[Directive] In the blog post on control, what did the writer make for the celebratory dessert?
-- Selected extract follows --
Wednesday, April 1, 2009

Control... having it and losing it

Today while on my walk all I could think about was control... Having it and Losing it.

My addictions:
Food - thought I had control
Internet/computer - need to get control
Television - need to get control

Ok... So the point of these and why they were on my mind.

Food:
I've been addicted to eating for a long time, i don't just eat to fill a physical hunger. I also eat to fill an emotional hunger. For the last month I've been working tremendously hard to gain control of the emotional hungers. I'm learning to not just work around them but solve them so they don't keep roaring their little heads and I can once and for all be done with them. I need to get to an understanding within myself of the WHY's and I think I've done a pretty good job. I've even cut out finishing my daughters food (and MY own) when there is food left on the plate. Even if it means money down the drain dang it, no matter how hard times are I will not continue to eat beyond what i need and since this changes meal to meal if it's not something that can be saved, I'll throw it away. I know, what a crime. but I've been committing a crime against myself for too long now. One of the other behaviors I've eradicated is tasting food throughout the cooking process this I dropped cold turkey and have done very well with....
Until...
Last night! Holy cow! Today is one of my dearest friends BD and we're getting together for a mommy play date, I mean playgroup for the kids of course. 1 of the friends in this group is famous for bringing the gooiest most fattening thing she can find and she knows just what to say to get us all to help her eat it! A month ago I told her she can't do that any more because I'm such a weakling and I want to be strong. Can't fight her & myself. She said ok... But to further combat this... I offered to bring the celebratory dessert. On monday I had it in my head I'd do something really low fat and try one of the millions of recipes I've been dying to bake. But lets face it... i let time get away from me and since i had 3 boxes (yes 3) of cake mix the freezer & 2 containers of frosting in the cupboard just dying to go bad. I decided to make a spice cake into mini muffins & this way, i can portion control the fattiness. Lets just say, last night turned into a VERY bad idea and the realization I'm NOT ready for home made baking no matter the content. I probably ate 12pts worth of batter while spooning into the muffin cups AND enjoyed 2 mini muffins when they were done (without frosting really doesn't matter either; yes I rationalized like that last night). So... after feeling REALLY bad and wanting to cry at my blatant mind off slippage, I packaged each and every one of them up and am armed so that the girls will take them all home and I will not. I did make a small batch for hubby & daugter. But I have no fears of eating it because I'm just disgusted with my lack of control last night. I still want to cry. But no more! For Easter I was dying to bake for my relatives, no more. I'm bringing a healthy WW friendly dish... and maybe 2. They may be all I can eat all day. :) yes, I am still learning and this too shall pass. :)
-- Selected extract concluded --
-- Data excerpt follows --
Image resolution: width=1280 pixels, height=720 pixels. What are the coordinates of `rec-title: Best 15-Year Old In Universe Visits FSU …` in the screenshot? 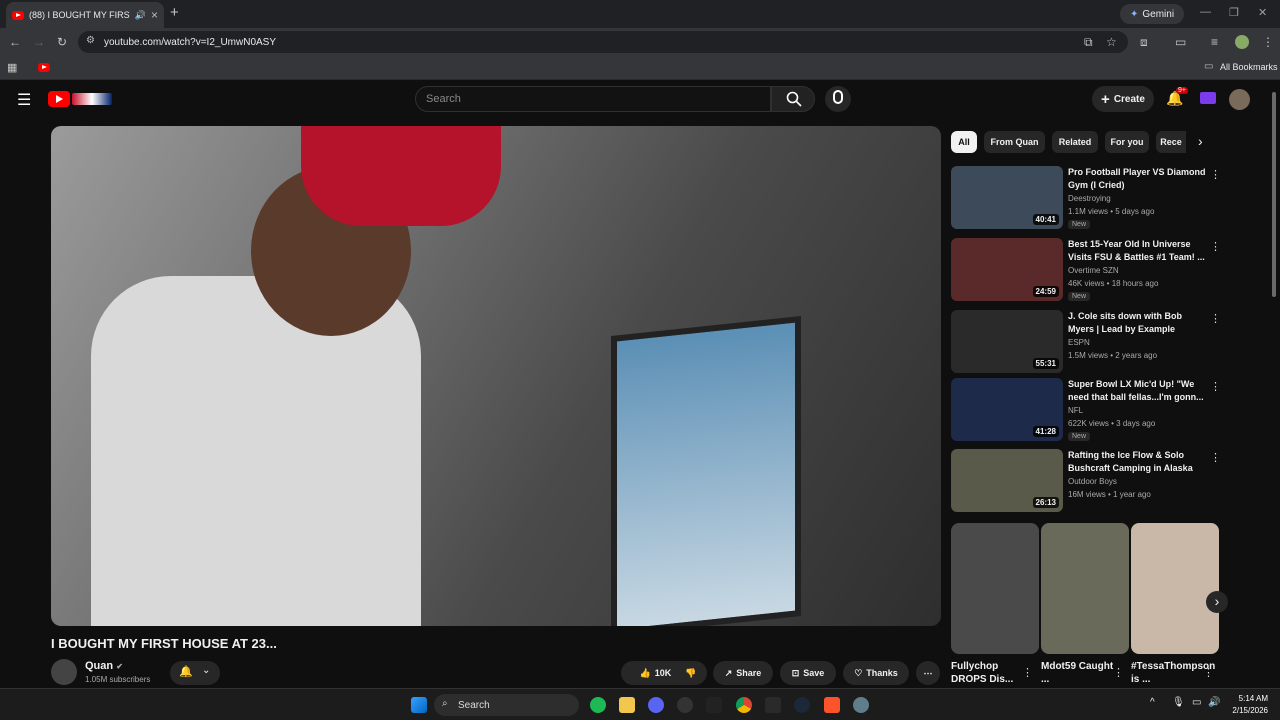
-- Data excerpt concluded --
[Answer for this exercise] A spice cake made into mini muffins.